París en flases (y 3)



Un billete de metro cuesta 1,70 euros; comer en Agapé Substance, por encima de los 100. Se establece la relación con el suburbano porque el restaurante –¿el restaurante?– es un vagón en hora punta. Una barra, una veintena de comensales y falta de oxígeno.
En un extremo, el cocinero David Toutain, saludado por la crítica como un genio. ¡Menudo regalo! Cada vez que un comensal nota en los riñones el paso de un camarero –con más énfasis que en Le Comptoir du Relais– y en el hígado, el codo del vecino recuerda el elogio sin mesura. Un genio, vale, la palabra ha sido degradada a billetito de metro, adjetivo barato a 1,70 euros.
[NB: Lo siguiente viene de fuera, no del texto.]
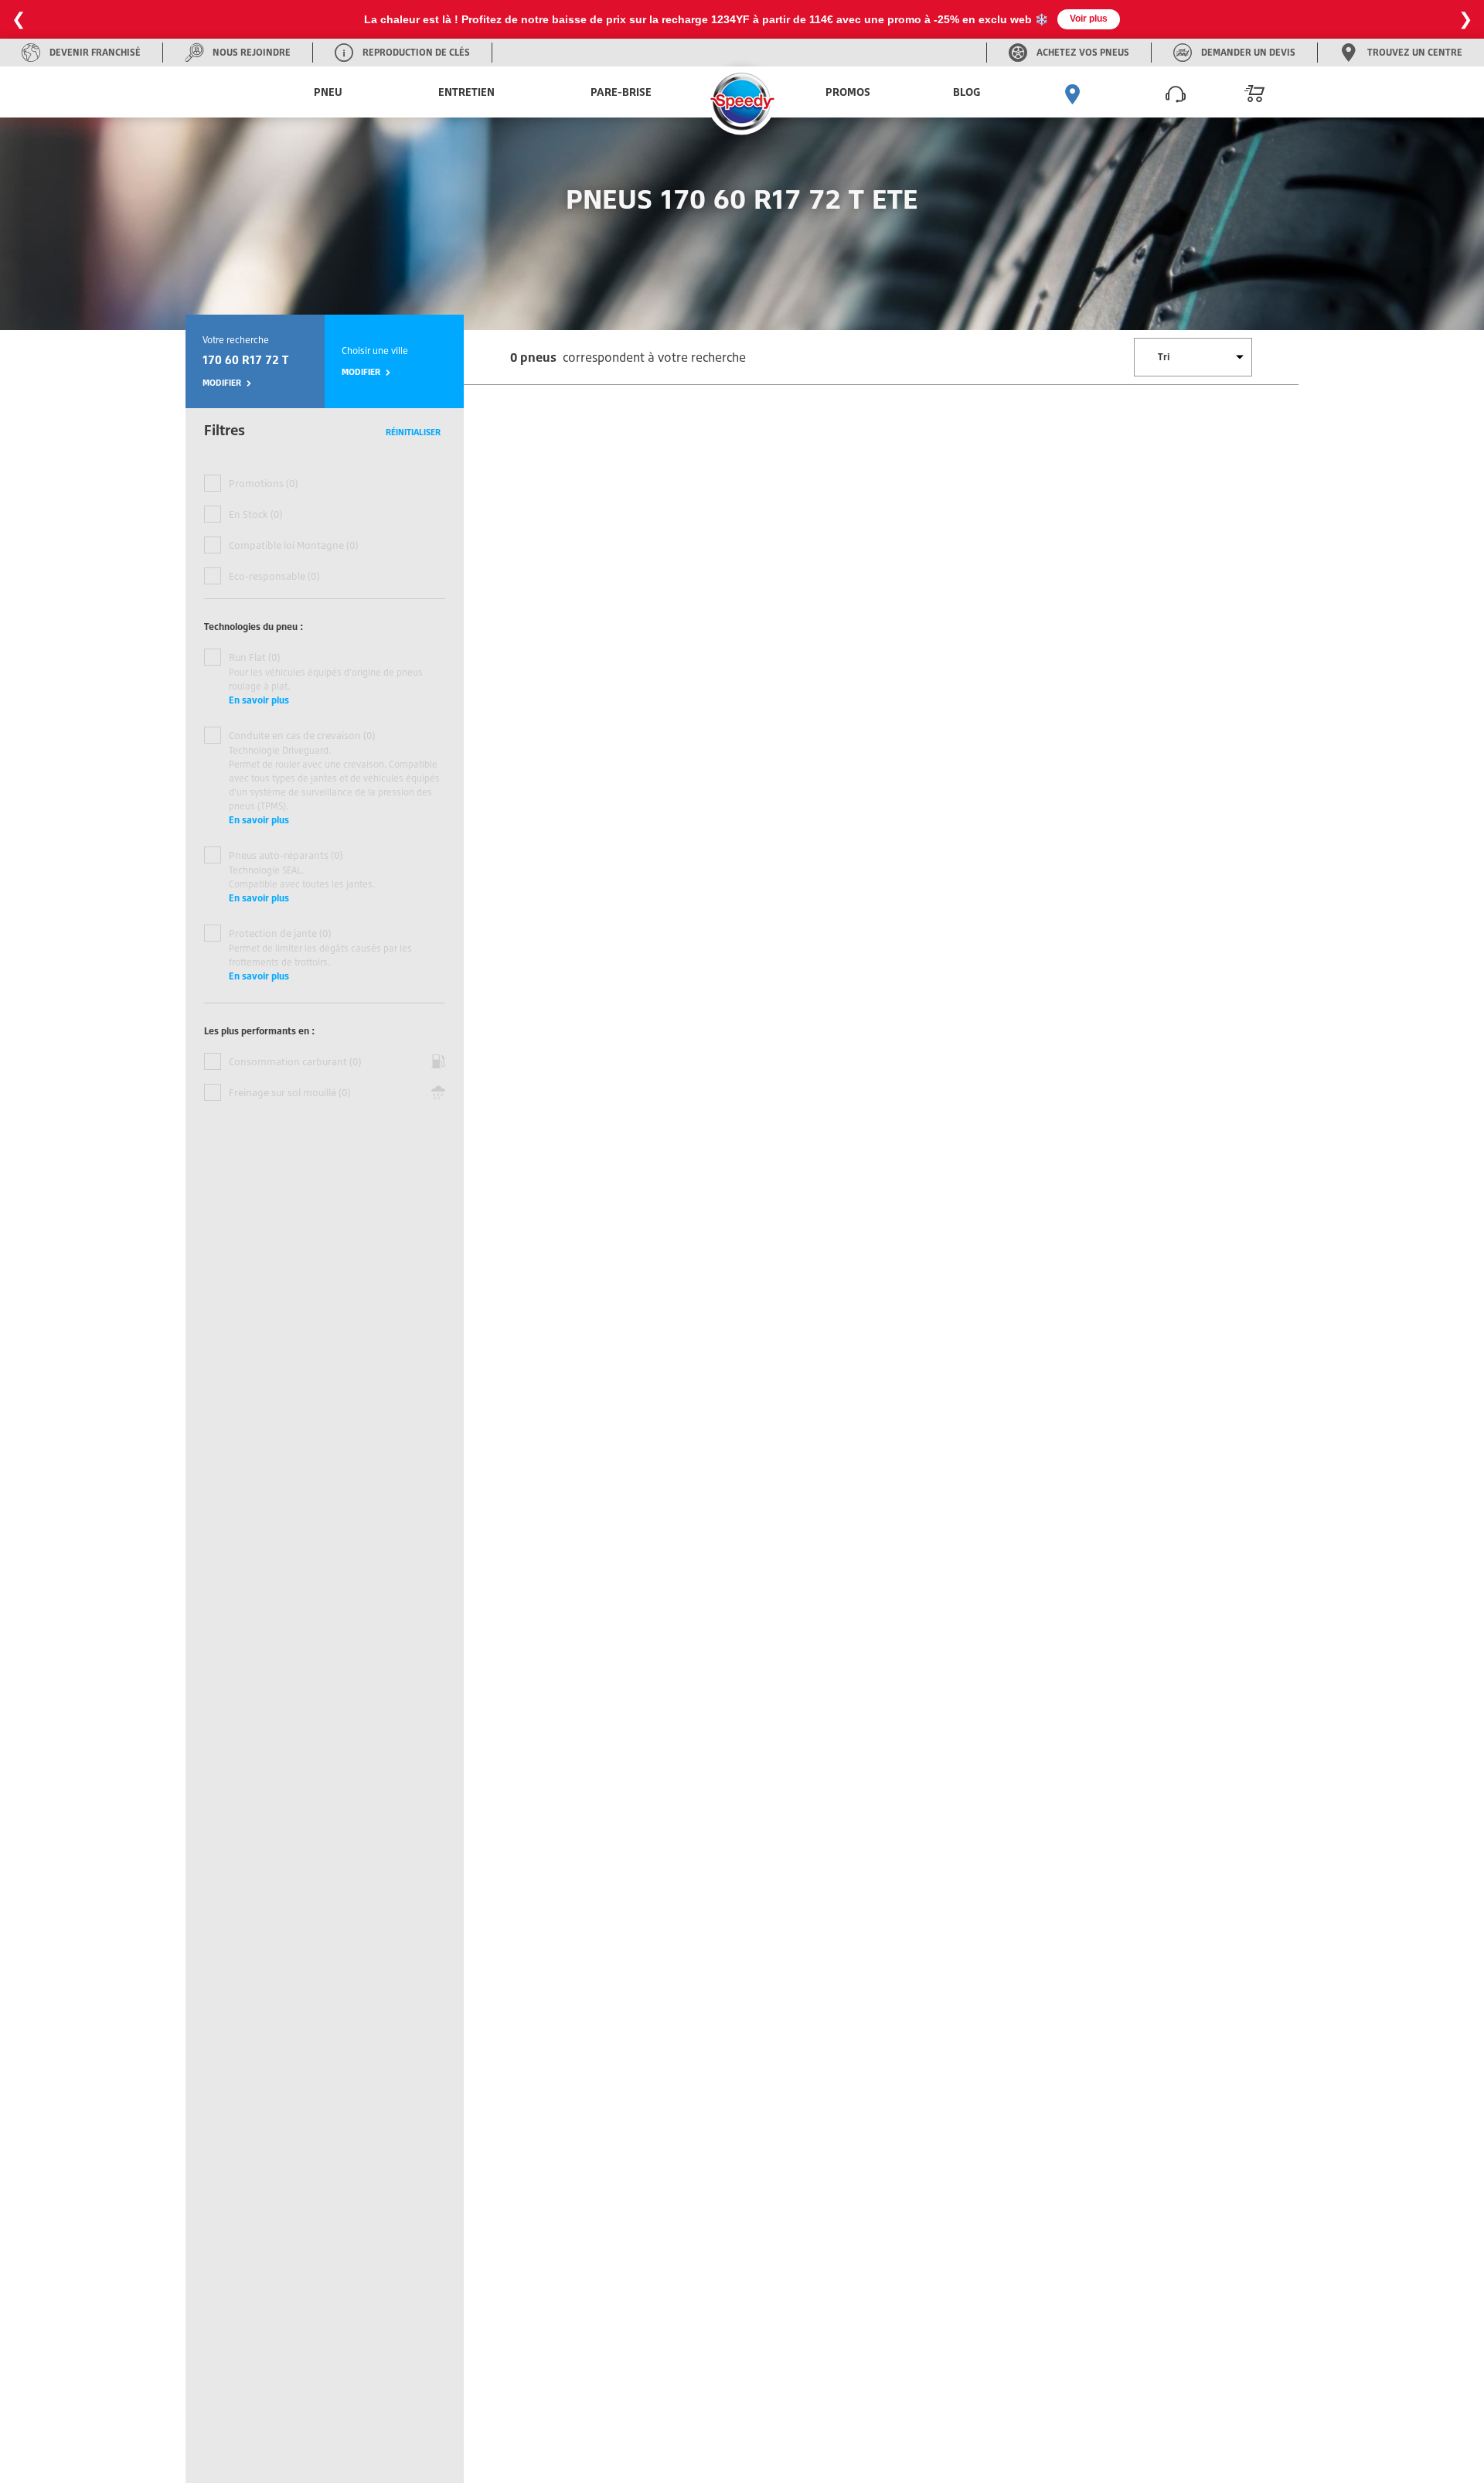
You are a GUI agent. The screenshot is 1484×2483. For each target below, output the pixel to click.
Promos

Toutain es un buen cocinero, aún por dibujar y sus platos esbozos de algo indefinido, en construcción, apuntes de alta cocina, de otras cocinas (en la foto, polvo de hinojo marino con consomé de frutos del mar).
Los genios se anticipan a lo que está por llegar. Esta vez se han anticipado los críticos, asegurado que ese es el hombre, ese el lugar y ese el futuro. Caro e incómodo. Bajemos la factura un 60% y hablemos, entonces, del porvenir.




La mejor de las seis comidas fue en el Astrance de Pascal Barbot, el trisestrellado con la cocina más pequeña del mundo. Algunos entusiastas defendían que Barbot era un atecnológico, un ser puro sin aparatejos, aunque esa hinchada malintencionada parece ignorar que existe otro cuartito en el piso superior con la armería. En la mini cocina a los pies de la torre Eiffel, aparece una copia del Roner como anticipo de la maquinaria.
Barbot, un hombre simpático y sin la barbilla desdeñosa de sus colegas, ha encajado de maravilla Francia e Indochina, en una revisión de lo colonial sin memoria política.
Cocina fresca, limpia, sugerente y bordada con puntos ácidos. El plato da más de lo que esperas.
En la imagen, el corazón de la elaboración está a la izquierda: en la mantequilla de kombú y regaliz, que obliga a la abúlica vieira a esforzarse.